(Items from a data source)
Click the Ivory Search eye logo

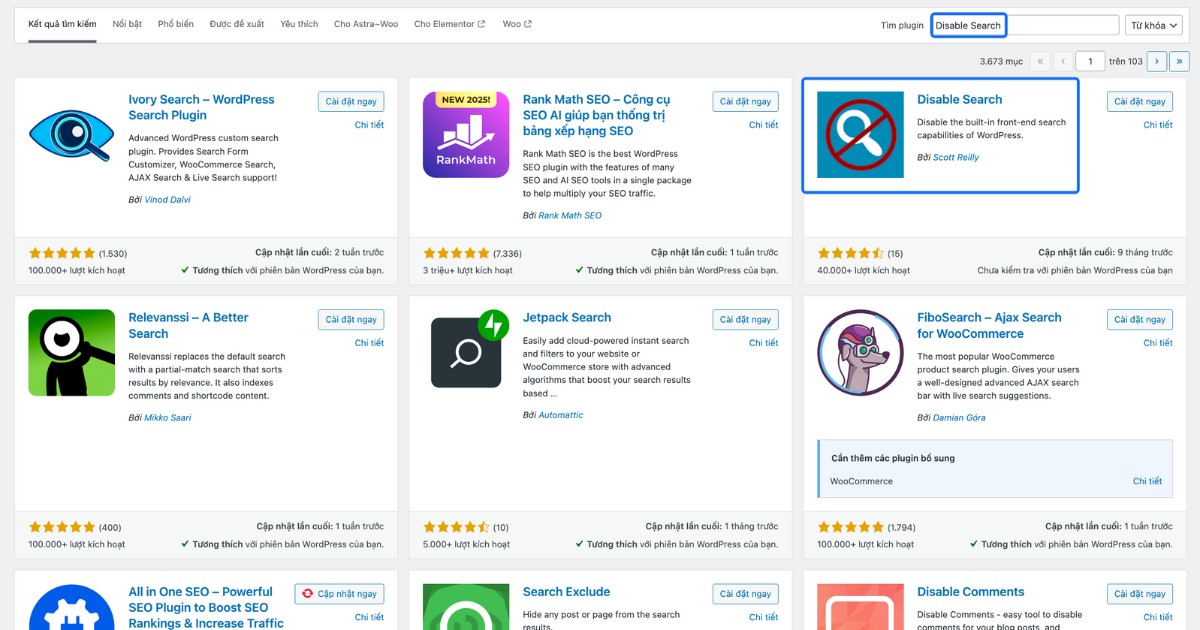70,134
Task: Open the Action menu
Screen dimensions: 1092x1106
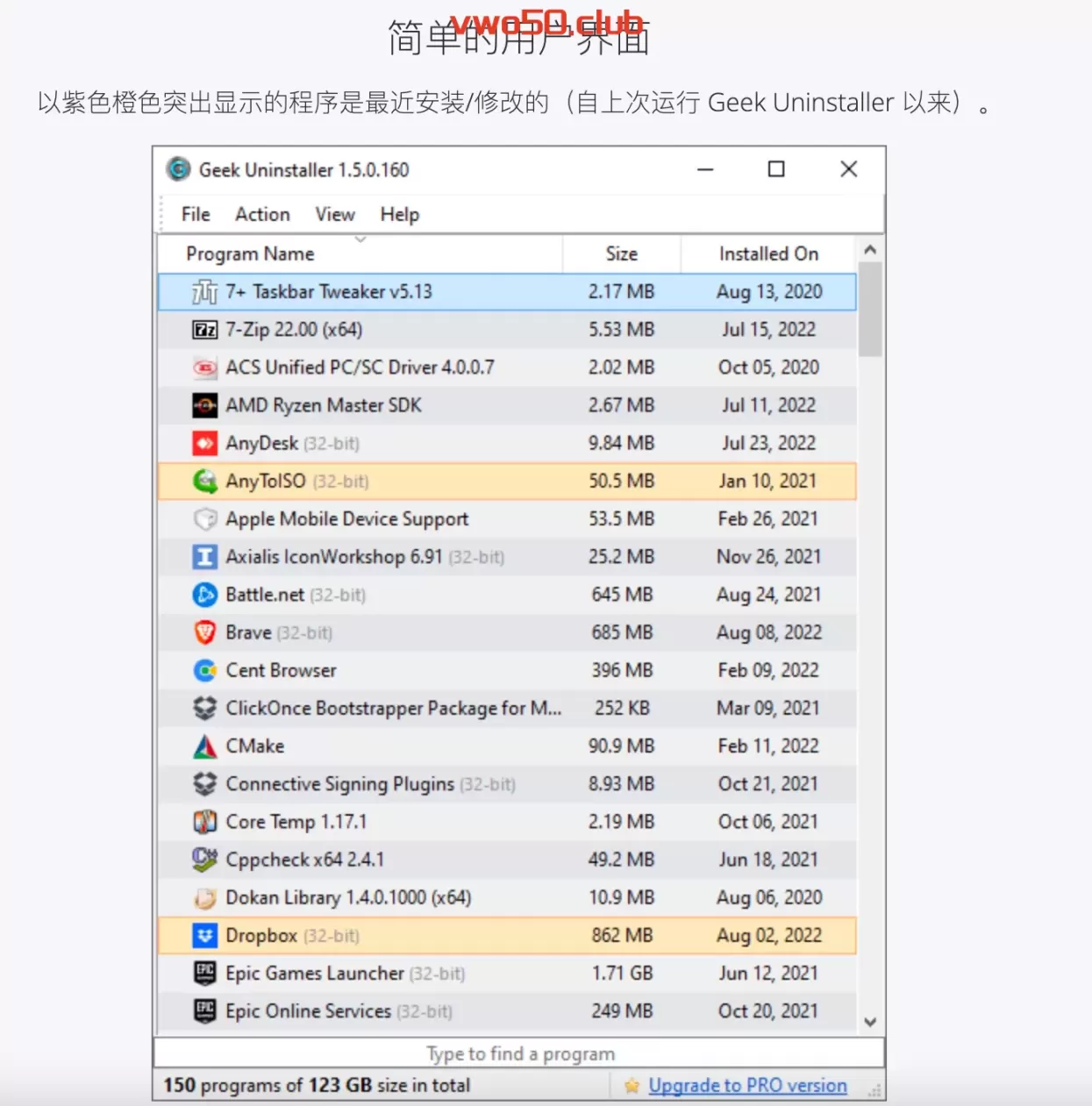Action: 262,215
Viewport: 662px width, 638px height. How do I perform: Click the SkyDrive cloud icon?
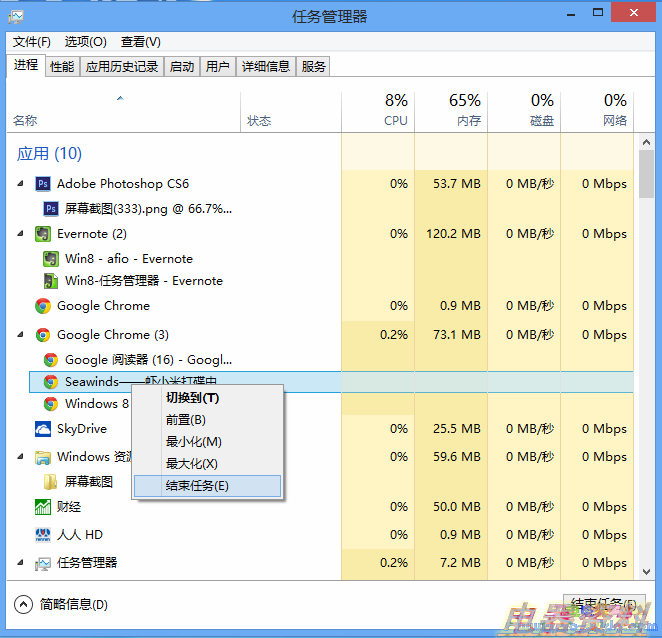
---
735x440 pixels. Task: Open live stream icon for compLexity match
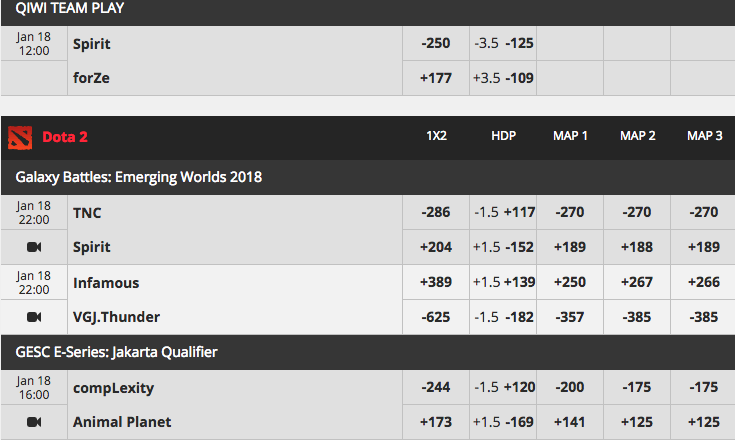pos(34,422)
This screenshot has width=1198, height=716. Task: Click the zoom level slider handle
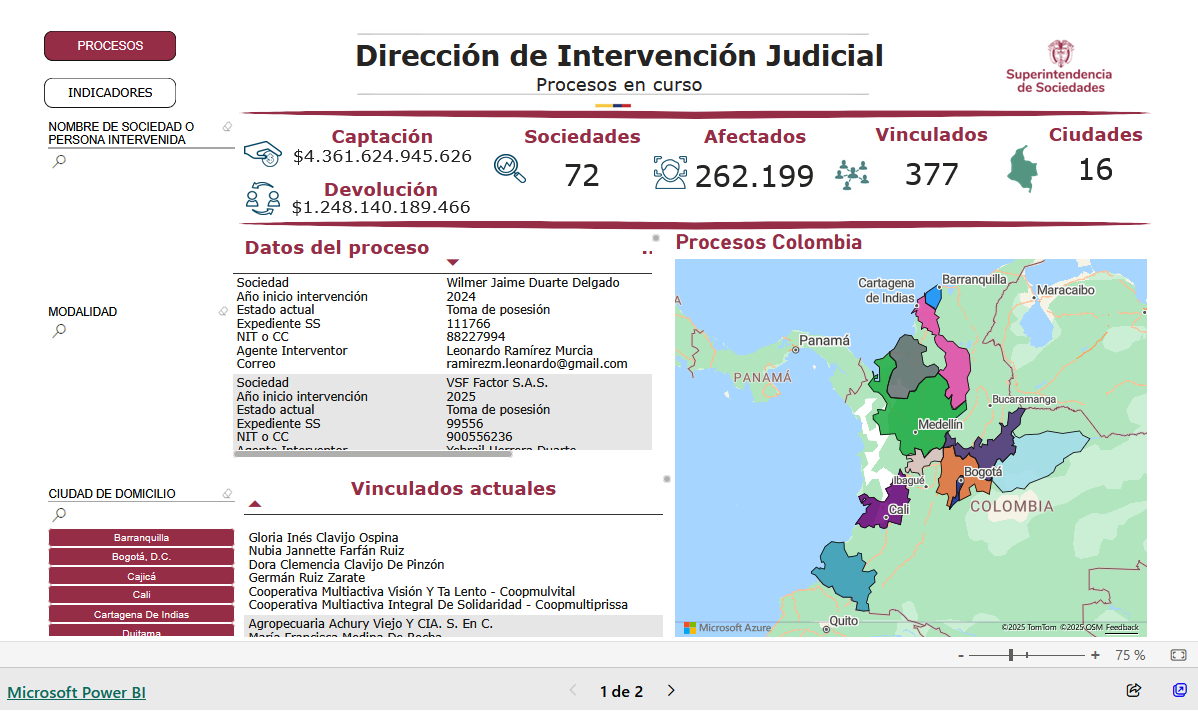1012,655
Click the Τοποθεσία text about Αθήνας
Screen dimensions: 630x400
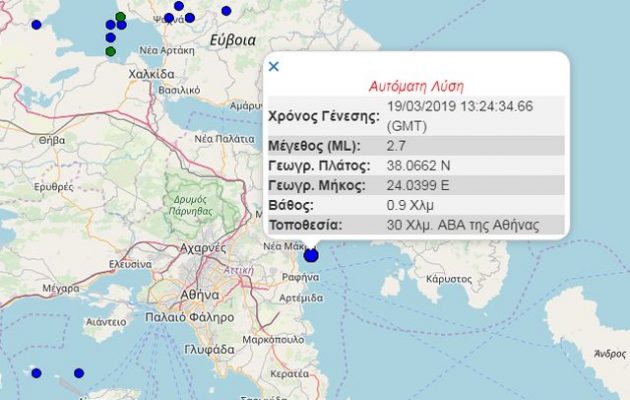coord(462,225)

What you have to do >>
Output exactly those lines of the data above that run from the line with "Screen dimensions: 1092x1106" up to and including the line with "Viewport: 662px width, 638px". No pictures go in.

Worked solution >>
Screen dimensions: 1092x1106
Action: 262,215
Viewport: 662px width, 638px height. How do I perform: Click the SkyDrive cloud icon?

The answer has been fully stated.